### DATASET

-- Begin --

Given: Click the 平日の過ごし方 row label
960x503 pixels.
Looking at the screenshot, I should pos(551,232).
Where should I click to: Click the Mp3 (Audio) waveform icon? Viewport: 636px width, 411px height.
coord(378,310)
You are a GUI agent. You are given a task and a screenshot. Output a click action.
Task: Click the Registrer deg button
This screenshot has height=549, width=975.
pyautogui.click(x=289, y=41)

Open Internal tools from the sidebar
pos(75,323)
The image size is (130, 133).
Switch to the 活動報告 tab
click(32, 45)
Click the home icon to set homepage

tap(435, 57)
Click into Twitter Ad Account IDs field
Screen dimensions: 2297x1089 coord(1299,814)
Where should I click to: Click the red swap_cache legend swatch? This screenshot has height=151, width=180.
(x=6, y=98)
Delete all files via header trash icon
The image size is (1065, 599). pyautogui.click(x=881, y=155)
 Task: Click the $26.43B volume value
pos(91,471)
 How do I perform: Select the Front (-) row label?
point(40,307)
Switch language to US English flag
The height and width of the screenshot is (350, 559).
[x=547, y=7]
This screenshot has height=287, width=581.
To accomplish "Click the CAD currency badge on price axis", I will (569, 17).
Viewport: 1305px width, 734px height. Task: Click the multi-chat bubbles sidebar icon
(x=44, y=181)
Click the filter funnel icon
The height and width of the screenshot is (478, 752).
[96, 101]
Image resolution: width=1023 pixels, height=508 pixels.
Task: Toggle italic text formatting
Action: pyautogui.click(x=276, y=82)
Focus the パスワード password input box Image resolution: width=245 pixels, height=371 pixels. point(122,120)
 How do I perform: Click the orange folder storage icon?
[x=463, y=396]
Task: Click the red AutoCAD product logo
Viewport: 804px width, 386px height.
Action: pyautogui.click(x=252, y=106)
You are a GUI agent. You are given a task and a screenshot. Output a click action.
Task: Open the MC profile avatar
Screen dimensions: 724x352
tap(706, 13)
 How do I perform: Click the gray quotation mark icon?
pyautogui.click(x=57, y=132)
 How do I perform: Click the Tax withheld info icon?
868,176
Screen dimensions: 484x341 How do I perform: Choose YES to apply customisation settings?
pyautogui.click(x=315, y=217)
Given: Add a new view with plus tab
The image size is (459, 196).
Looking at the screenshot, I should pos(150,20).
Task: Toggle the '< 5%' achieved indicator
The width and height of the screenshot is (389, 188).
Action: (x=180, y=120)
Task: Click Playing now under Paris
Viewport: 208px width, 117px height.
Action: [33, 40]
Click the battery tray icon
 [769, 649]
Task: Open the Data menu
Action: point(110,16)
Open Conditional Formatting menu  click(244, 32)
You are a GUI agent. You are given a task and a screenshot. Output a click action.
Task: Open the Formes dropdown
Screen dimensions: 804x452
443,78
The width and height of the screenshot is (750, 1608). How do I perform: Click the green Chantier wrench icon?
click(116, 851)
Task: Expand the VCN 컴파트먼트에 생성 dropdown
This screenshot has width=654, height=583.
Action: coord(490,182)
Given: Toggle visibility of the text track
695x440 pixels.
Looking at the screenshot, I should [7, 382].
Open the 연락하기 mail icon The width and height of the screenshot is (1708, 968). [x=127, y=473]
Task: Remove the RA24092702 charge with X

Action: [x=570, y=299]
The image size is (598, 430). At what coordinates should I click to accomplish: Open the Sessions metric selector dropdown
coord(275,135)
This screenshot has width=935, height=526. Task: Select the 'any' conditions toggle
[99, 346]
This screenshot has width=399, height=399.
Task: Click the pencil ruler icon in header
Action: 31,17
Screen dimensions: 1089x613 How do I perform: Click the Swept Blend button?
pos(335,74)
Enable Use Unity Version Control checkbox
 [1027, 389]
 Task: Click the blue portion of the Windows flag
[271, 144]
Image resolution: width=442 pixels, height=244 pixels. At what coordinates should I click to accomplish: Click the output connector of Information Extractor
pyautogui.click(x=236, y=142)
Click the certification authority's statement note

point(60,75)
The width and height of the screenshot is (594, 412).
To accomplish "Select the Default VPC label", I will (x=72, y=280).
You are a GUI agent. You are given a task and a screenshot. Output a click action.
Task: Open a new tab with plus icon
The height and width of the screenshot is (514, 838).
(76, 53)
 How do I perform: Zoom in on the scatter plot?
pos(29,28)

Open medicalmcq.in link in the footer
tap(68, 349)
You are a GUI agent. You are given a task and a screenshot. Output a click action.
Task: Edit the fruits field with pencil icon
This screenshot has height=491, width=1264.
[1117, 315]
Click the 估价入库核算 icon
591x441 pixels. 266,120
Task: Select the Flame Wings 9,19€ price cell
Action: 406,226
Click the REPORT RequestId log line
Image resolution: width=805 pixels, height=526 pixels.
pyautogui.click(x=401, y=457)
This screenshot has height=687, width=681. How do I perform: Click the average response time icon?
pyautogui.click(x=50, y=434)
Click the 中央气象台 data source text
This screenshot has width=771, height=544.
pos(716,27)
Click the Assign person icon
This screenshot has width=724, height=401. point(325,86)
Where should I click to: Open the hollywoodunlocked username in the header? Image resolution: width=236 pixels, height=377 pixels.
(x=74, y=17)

-- End --

### EXERCISE BRIEF
Rewrite the items from the line containing "Task: Click the blue" through the end, inclusive, with "scatter plot" renamed to "bar chart" and everything else left unchanged.

### RESULT FOR THIS EXERCISE
 Task: Click the blue portion of the Windows flag
[271, 144]
Image resolution: width=442 pixels, height=244 pixels. At what coordinates should I click to accomplish: Click the output connector of Information Extractor
pyautogui.click(x=236, y=142)
Click the certification authority's statement note

point(60,75)
The width and height of the screenshot is (594, 412).
To accomplish "Select the Default VPC label", I will (x=72, y=280).
You are a GUI agent. You are given a task and a screenshot. Output a click action.
Task: Open a new tab with plus icon
The height and width of the screenshot is (514, 838).
(76, 53)
 How do I perform: Zoom in on the bar chart?
pos(29,28)

Open medicalmcq.in link in the footer
tap(68, 349)
You are a GUI agent. You are given a task and a screenshot. Output a click action.
Task: Edit the fruits field with pencil icon
This screenshot has height=491, width=1264.
[1117, 315]
Click the 估价入库核算 icon
591x441 pixels. 266,120
Task: Select the Flame Wings 9,19€ price cell
Action: 406,226
Click the REPORT RequestId log line
Image resolution: width=805 pixels, height=526 pixels.
pyautogui.click(x=401, y=457)
This screenshot has height=687, width=681. How do I perform: Click the average response time icon?
pyautogui.click(x=50, y=434)
Click the 中央气象台 data source text
This screenshot has width=771, height=544.
pos(716,27)
Click the Assign person icon
This screenshot has width=724, height=401. point(325,86)
Where should I click to: Open the hollywoodunlocked username in the header? Image resolution: width=236 pixels, height=377 pixels.
(x=74, y=17)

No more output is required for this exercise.